If you are happy with the salary and other benefits you have negotiated or you are certain you have heard their best offer and want to accept it, congratulations! Now get it in writing, preferably on company letterhead and signed by HR or the person with the authority to extend job offers. Why does it need to be in writing? Once I accepted a job offer in a nearby city. We discussed my salary, office location, and start date. The week before my start date, I called the hiring manager to find out where to go and what time to arrive on my first day. After a short silence, he told me they hired someone else who had already started. No explanation. Make sure you get the complete job offer in writing.

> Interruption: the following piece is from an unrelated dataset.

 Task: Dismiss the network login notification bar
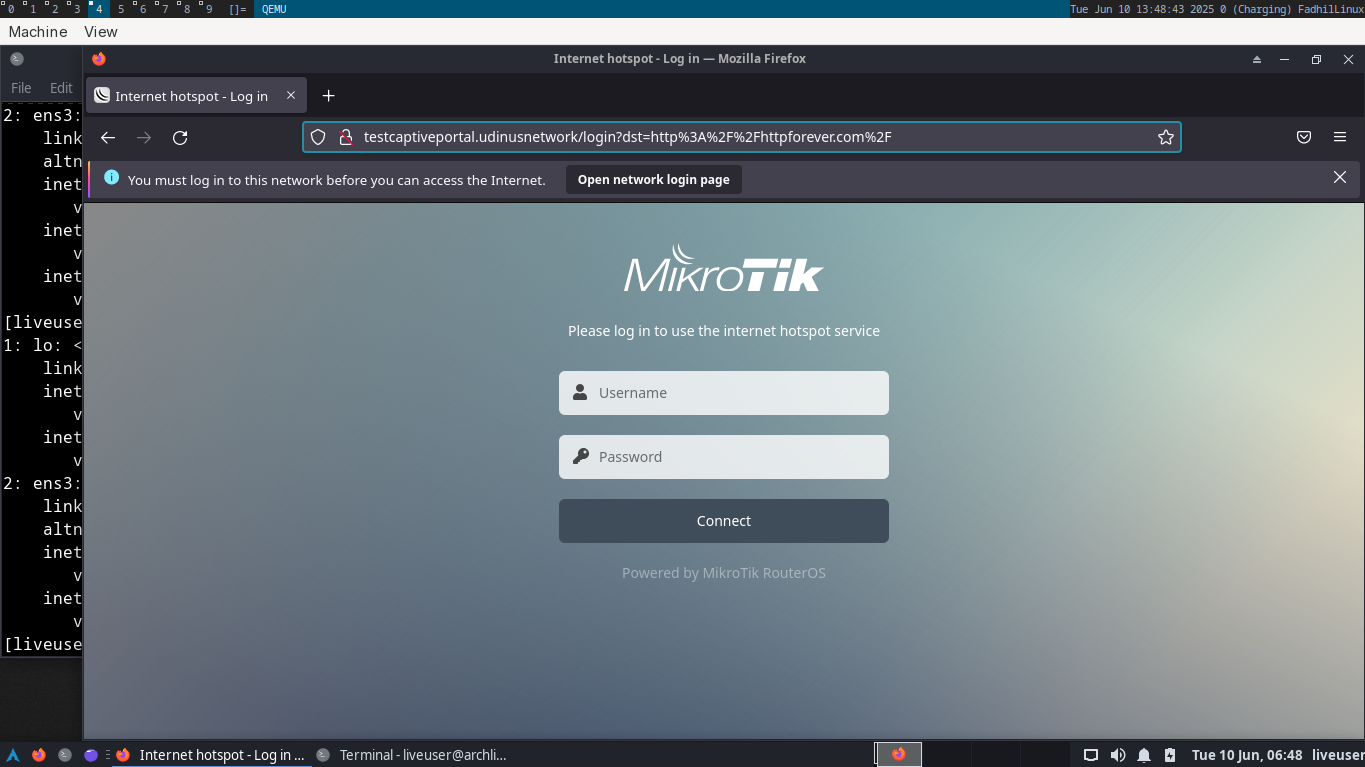click(1340, 178)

What if There’s Still a Gap
What if you just can’t come to an agreement? What if their best offer is less than fair market value for the position? What if you can’t live on the amount they are offering and they can’t/won’t budge? Walk away. You will never be happy in the new position and may have to look for a new job right away to pay your bills. At least if you tried to negotiate you know you did your best to make it work for both sides.
Why Negotiate?
At the beginning I promised a short illustration of why you must negotiate a job offer. If you are still on the fence about why it’s important, look at the chart below. I created this as an illustration for one of my classes on why it’s important to negotiate a job offer. With a $50K starting salary, and assuming a 5% increase every year, it shows a difference of $5,000 in starting pay over a 40-year career is $600,000.
Final Thoughts
The last time I chose not to negotiate my starting salary, on my first day my new manager told me she would have paid an additional $5,000 in salary to hire me. Then she offered some very valuable advice, “You only get two times to negotiate with an employer: on the way in and on the way out. All the other times you’re just asking for a raise.” The other lesson in this story: after failing to negotiate with my new employer, I also waited a year and a half to for my first raise in this position.
Why not start your new job being satisfied with your pay?
I am convinced for certain sales, business development and deal making positions (finance, supply chain, etc), the employer is expecting the candidate to negotiate as part of the interview process. They want to see how the candidate asserts him/herself in the most important negotiation–the one for themselves…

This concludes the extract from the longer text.